■ Activity ■
Starting with the line that has "Where should I" in the records below and stopping after the line that has "You are a computer-use", output every line exactly and nothing else; skip pictures.

■ Input data ■
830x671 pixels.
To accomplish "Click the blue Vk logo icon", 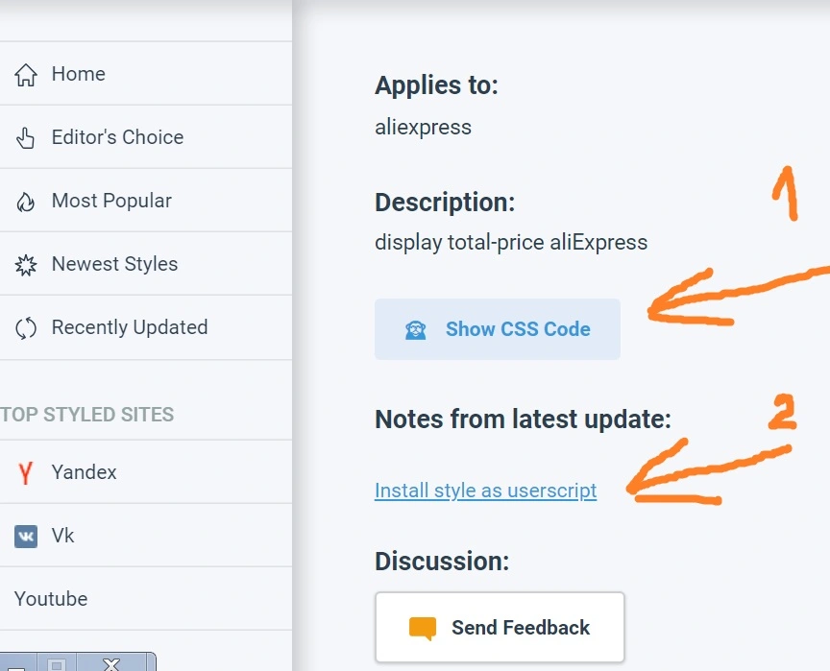I will 25,537.
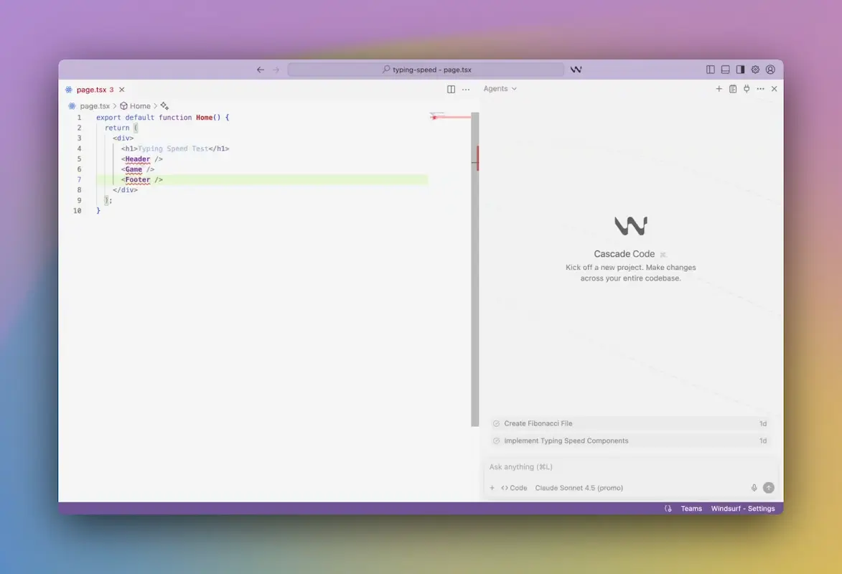This screenshot has width=842, height=574.
Task: Toggle the primary side bar
Action: 711,70
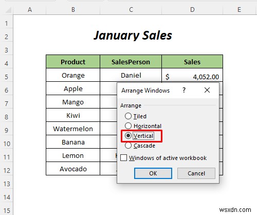Select column C header
This screenshot has width=257, height=215.
[131, 10]
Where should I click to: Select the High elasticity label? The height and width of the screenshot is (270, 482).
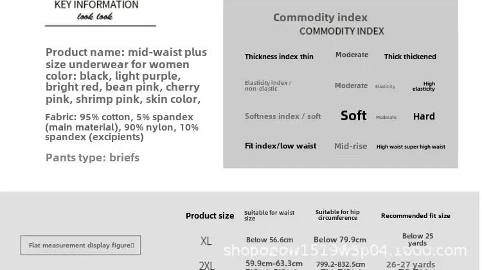pyautogui.click(x=424, y=86)
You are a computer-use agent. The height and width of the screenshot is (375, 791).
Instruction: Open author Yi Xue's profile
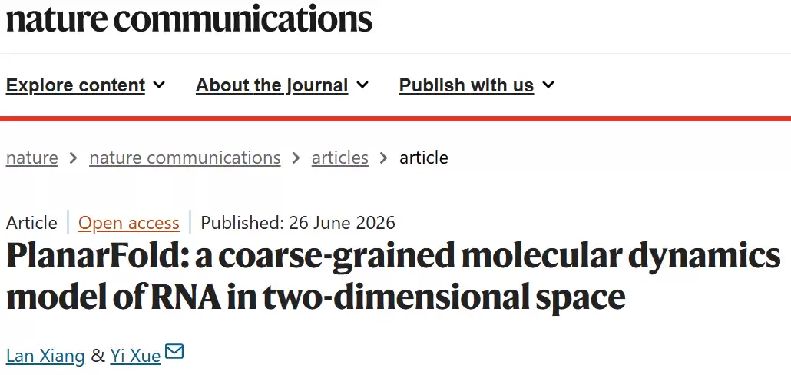pyautogui.click(x=135, y=357)
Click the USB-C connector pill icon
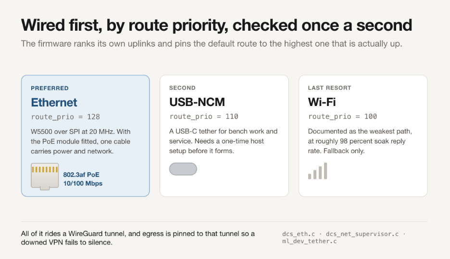The height and width of the screenshot is (259, 450). (183, 169)
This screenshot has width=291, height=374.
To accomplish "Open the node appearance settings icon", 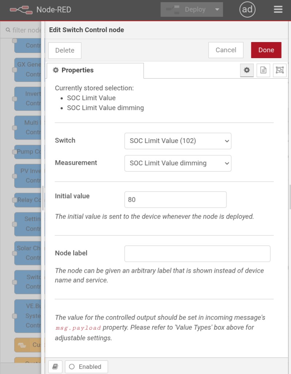I will 280,70.
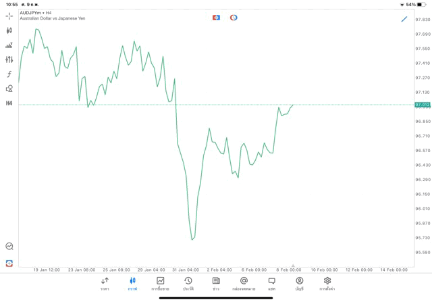This screenshot has width=432, height=302.
Task: Go to the ประวัติ history tab
Action: coord(188,284)
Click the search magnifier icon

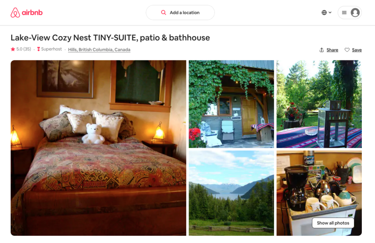(164, 12)
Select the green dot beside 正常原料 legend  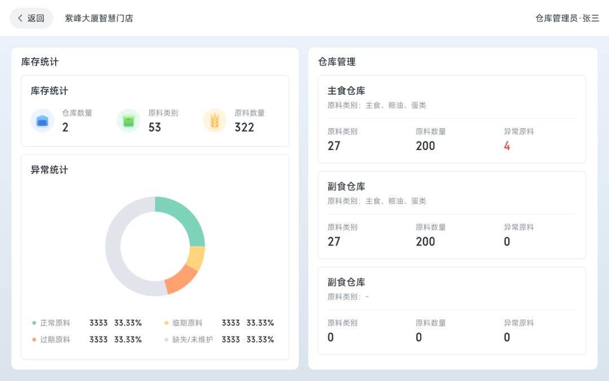click(x=34, y=323)
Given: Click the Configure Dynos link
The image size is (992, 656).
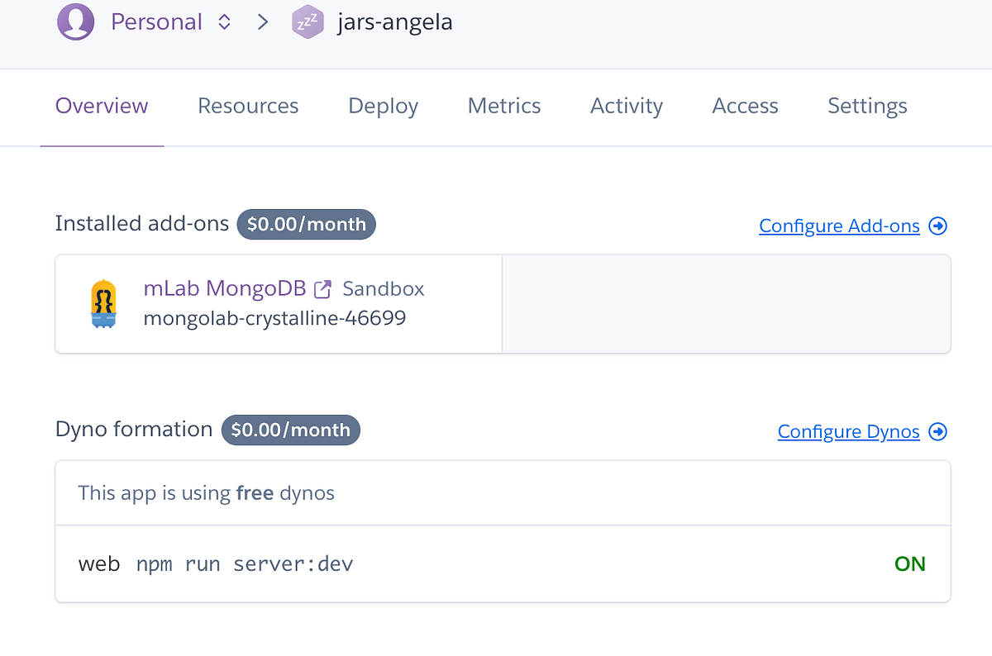Looking at the screenshot, I should (x=848, y=431).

■ Your response ■
Where should I click to: Select the High elasticity label? The height and width of the screenshot is (270, 482).
pyautogui.click(x=424, y=86)
You are a computer-use agent. The height and width of the screenshot is (375, 791).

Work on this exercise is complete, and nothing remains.